The static force opposes the motion of the object, and the maximum value of the static-friction force is proportional to the normal force `F_n` . The normal force is equal to the vertical component of the force `F` . Keeping the magnitude of `F` constant and increasing theta from zero results in an increase in the vertical component of the force and a decrease in `F_n` ; thus decreasing the maximum static-friction force `f_(max)` . The object will begin to move if the horizontal component of the force exceeds `f_(max)` .

Apply Newton's second law to the block and solve for `F` in terms of `theta` .

`eq. (1) :->` `sum F_x=Fcos(theta)-f_s=0`

and

`eq. (2) :->` `sum F_y=F_n+Fsin(theta)-mg=0`

The maximum magnitude of force that can be applied before the block slips is:

`f_s=f_(s,max)=mu_s*F_n`

Now eliminate `f_s` and `F_n` in `eq. (1)` and `eq. (2)` and solve for `F` .

You will find that the force as a function of angle is

`F(theta)=(mu_smg)/(cos(theta)+mu_ssin(theta))`

Now to find the minimum force we must take the derivative and set it equal to zero to find the critical value of theta between `0` and `pi/2` .

`(dF(theta))/(d theta)=-(mu_smg)(-sin(theta)+mu_scos(theta))/(cos(theta)+mu_ssin(theta))^2=0`

This equation is satisfied when the numerator is equal to zero.
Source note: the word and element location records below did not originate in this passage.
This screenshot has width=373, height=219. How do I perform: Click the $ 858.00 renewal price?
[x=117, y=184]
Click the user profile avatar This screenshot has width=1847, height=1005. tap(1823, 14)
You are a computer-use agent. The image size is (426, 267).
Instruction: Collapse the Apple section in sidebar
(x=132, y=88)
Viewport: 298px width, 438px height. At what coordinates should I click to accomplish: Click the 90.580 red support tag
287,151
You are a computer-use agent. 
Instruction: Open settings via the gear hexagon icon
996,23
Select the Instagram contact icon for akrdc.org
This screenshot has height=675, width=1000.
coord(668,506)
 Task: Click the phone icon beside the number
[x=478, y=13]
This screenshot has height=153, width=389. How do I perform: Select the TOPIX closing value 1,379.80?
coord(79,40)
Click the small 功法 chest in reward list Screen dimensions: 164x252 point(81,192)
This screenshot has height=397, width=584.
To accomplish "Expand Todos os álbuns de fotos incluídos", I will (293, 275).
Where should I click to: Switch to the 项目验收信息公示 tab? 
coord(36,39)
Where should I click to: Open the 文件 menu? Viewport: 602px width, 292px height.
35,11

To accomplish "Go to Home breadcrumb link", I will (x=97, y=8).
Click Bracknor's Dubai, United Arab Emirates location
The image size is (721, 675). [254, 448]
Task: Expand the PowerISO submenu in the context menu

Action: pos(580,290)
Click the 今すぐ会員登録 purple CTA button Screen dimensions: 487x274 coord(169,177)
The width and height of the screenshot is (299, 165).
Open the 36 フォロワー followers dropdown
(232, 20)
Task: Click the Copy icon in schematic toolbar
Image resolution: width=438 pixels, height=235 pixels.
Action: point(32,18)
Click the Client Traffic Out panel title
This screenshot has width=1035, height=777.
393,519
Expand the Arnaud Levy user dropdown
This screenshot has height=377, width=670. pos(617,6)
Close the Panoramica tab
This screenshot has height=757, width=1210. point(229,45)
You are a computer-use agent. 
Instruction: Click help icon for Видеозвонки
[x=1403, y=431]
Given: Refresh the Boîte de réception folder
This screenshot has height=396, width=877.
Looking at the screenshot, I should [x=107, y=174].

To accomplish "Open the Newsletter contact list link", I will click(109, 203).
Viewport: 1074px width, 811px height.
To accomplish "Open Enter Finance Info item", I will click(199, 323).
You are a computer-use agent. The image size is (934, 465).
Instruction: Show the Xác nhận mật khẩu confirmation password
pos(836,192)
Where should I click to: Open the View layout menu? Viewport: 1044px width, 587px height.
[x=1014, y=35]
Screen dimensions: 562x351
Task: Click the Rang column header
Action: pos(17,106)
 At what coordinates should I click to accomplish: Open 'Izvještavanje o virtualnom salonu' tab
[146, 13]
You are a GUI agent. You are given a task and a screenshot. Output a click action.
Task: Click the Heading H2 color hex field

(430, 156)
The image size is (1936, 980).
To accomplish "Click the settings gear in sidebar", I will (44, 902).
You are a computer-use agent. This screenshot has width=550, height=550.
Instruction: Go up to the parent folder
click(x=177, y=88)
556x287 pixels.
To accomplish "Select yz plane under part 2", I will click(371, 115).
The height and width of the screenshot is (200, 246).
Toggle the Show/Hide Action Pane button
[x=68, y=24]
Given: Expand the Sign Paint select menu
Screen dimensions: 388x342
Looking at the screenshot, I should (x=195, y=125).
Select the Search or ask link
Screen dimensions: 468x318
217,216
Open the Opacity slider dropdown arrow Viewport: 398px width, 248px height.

Therefore:

`(dF(theta))/(d theta)=-(mu_smg)(-sin(theta)+mu_scos(theta))=0`

`(-sin(theta)+mu_scos(theta))=0`

Solve for `theta` .

`sin(theta)=mu_scos(theta)`

`tan(theta)=mu_s`

`theta=tan^-1(mu_s)+pi*n` , `n` = any integer

Although we only care about solutions between `0` and `pi/2` so let `n=0` . Then we have one solution which is:

`tan^-1(0.6)~~pi/6`

`F(pi/6)=(mu_smg)/(cos(pi/6)+mu_ssin(pi/6))`

`F(pi/6)=(240 N)/(sqrt(3)/2+0.6*1/2)~~206 N`

Hence at an angle of about `pi/6` it only takes about `206 N` to move the box, which is the minimum possible value.